DYLAN HIXON ’88 PRIZE
David Austin
David Austin, The two words “Organic Chemistry” can strike cold fear into the heart of the smartest freshman Yalie. Yet when you teach it, a subject matter that can terrify often becomes the gateway to a lasting love for Chemistry. Titration proves that you are the reagent causing the chemical reaction in your students. “ Inspiring,” “illuminating” even “entertaining”—these are the phrases your students use when speaking of the teaching that challenges and exhilarates them. At the upper level students are in awe of your abilities as well. They call you “the hardest working person at Yale”—quite a statement!—and are thunderstruck at your infectious enthusiasm, your capacity to make time for everyone and the welcoming way you treat everyone in your lab.
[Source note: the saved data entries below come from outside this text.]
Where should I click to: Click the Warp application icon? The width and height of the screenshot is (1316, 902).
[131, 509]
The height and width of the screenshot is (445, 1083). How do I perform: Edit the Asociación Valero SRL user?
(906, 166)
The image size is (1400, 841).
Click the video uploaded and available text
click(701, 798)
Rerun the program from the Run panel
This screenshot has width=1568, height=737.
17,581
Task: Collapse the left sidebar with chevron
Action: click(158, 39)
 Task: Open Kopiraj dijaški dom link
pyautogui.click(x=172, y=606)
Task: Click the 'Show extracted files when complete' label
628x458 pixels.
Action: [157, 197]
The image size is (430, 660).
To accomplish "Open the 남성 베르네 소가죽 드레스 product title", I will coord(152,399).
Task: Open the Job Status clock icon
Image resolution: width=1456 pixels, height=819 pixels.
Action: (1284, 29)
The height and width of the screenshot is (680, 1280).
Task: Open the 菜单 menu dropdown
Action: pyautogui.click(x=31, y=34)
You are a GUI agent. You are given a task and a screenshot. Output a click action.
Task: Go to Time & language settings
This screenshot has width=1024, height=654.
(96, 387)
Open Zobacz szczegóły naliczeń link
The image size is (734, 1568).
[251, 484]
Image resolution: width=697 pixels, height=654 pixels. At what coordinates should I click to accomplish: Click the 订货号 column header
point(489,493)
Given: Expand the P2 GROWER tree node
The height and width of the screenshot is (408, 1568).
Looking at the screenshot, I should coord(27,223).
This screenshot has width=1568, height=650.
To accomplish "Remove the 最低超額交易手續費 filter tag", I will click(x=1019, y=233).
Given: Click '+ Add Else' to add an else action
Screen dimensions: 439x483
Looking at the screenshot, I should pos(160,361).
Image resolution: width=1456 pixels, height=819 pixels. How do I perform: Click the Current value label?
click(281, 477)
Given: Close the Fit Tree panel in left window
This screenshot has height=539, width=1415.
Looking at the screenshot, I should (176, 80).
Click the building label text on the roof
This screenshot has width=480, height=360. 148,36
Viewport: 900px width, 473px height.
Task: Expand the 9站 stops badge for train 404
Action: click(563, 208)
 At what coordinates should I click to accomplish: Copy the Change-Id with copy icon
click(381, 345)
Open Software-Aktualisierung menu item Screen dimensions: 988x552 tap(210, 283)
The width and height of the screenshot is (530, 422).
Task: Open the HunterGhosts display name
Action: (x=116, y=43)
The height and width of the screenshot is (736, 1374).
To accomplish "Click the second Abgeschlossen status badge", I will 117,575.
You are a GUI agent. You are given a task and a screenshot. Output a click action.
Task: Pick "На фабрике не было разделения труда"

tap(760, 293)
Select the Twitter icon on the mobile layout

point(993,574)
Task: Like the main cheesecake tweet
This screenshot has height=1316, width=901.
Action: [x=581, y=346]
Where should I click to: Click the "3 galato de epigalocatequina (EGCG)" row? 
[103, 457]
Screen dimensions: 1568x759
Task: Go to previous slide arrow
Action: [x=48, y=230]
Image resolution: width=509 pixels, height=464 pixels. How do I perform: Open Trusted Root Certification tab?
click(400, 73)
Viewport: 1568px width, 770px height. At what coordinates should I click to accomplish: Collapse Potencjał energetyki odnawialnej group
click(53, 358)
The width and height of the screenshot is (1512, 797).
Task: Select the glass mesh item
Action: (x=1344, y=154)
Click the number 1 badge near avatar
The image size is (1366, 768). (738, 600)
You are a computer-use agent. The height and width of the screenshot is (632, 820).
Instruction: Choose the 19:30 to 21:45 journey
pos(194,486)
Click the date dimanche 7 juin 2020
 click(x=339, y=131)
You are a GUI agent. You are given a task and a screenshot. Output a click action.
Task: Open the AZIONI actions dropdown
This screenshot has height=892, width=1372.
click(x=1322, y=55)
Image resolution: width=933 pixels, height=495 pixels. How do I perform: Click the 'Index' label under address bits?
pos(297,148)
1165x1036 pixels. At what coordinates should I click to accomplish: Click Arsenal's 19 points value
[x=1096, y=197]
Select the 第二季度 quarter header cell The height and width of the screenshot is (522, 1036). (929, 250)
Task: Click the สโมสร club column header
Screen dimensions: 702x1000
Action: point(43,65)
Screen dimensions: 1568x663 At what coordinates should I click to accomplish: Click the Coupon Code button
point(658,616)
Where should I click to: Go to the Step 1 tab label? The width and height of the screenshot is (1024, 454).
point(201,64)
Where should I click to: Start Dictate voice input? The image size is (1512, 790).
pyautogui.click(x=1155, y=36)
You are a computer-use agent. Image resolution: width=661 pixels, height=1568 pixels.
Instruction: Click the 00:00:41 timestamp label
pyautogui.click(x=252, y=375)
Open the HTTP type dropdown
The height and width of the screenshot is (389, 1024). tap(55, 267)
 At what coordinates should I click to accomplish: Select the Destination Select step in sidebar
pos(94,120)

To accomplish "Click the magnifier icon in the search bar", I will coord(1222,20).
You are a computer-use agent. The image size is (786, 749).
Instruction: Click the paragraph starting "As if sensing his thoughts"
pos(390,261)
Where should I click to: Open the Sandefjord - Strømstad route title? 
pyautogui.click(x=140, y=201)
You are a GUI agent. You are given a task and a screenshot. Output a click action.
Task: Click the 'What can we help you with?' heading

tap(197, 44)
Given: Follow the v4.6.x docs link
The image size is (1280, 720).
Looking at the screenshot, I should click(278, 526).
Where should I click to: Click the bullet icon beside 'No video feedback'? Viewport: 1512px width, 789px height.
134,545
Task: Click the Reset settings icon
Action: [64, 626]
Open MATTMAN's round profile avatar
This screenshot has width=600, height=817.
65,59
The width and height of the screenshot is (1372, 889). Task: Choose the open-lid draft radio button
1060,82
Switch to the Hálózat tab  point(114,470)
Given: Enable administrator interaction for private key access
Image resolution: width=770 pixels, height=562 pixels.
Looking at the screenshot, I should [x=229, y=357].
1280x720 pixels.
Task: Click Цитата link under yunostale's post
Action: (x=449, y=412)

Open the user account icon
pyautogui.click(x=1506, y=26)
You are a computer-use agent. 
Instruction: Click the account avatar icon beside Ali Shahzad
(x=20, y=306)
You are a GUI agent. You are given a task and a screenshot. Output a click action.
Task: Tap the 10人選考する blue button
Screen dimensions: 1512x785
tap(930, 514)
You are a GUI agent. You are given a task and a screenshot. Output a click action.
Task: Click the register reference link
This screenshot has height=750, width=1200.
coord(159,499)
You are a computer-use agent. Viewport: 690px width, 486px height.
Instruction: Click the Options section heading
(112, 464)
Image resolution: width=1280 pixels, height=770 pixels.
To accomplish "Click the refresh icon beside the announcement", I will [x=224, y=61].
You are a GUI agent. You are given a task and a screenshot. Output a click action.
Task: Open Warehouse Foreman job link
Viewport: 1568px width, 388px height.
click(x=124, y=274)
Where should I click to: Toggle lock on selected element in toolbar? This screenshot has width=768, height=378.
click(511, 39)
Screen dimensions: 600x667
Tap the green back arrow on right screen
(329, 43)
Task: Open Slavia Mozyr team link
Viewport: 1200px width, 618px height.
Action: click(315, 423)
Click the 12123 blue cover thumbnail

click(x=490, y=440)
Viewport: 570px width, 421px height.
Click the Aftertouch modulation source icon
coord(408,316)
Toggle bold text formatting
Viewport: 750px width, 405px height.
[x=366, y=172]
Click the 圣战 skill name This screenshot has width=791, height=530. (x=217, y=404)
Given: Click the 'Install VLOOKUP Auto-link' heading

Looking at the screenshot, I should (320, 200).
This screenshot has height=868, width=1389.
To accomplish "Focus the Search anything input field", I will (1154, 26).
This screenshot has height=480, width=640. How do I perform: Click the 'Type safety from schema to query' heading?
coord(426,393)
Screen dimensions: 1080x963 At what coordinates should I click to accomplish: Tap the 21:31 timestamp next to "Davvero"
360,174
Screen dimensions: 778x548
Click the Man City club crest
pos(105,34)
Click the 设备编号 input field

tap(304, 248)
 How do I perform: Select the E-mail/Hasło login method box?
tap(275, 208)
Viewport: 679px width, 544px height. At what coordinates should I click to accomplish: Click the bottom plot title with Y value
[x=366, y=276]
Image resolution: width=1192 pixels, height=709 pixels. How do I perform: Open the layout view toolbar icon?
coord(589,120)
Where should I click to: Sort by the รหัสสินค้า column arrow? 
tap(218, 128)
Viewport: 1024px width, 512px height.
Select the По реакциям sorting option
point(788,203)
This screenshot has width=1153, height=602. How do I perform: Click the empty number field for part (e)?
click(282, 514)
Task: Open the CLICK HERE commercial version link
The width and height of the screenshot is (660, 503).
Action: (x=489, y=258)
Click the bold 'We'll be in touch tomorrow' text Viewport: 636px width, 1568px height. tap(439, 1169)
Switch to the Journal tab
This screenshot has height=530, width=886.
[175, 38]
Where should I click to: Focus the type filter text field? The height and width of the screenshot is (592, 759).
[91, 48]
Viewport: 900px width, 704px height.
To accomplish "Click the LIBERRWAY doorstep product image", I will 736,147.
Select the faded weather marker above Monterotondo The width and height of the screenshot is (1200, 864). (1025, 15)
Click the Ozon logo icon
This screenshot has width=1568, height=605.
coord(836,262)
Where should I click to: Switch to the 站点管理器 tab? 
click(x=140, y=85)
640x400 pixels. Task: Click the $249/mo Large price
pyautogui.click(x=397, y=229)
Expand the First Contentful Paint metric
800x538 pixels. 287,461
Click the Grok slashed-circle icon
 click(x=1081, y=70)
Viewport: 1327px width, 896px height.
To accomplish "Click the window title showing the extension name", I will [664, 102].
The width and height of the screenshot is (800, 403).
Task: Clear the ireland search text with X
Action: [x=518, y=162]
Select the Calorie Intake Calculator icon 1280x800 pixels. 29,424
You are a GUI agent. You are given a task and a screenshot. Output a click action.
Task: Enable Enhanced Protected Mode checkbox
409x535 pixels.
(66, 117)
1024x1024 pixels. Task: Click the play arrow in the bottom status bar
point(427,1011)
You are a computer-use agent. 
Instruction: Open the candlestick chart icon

For your catalytic ability to make students love what they study, and want to study it the more, Yale gratefully bestows upon you the Dylan Hixon Prize.
RICHARD H. BRODHEAD PRIZE
Deborah Margolin
Deb Margolin, Playwriting and Performance are your trades, and you profess them as you ply them—with art. You have the knack of creating a community in every class, one in which you liberate your students to discover who they are and what matters to them, and to risk new ways of articulating and dramatizing it. After class hours students e–mail, phone, and wait in long lines to speak to you, and you patiently give every one exactly the advice he or she needs, going to lengths to see to the heart of their issues. If your students were writing about you using the automatic writing you require of them, there is no doubt that words such as “empowering” and “life altering” would flow from their pens. For your profound commitment to your art, your genius at sharing it with others, and for your generous spirit, Yale delights in awarding you the Richard H. Brodhead Prize.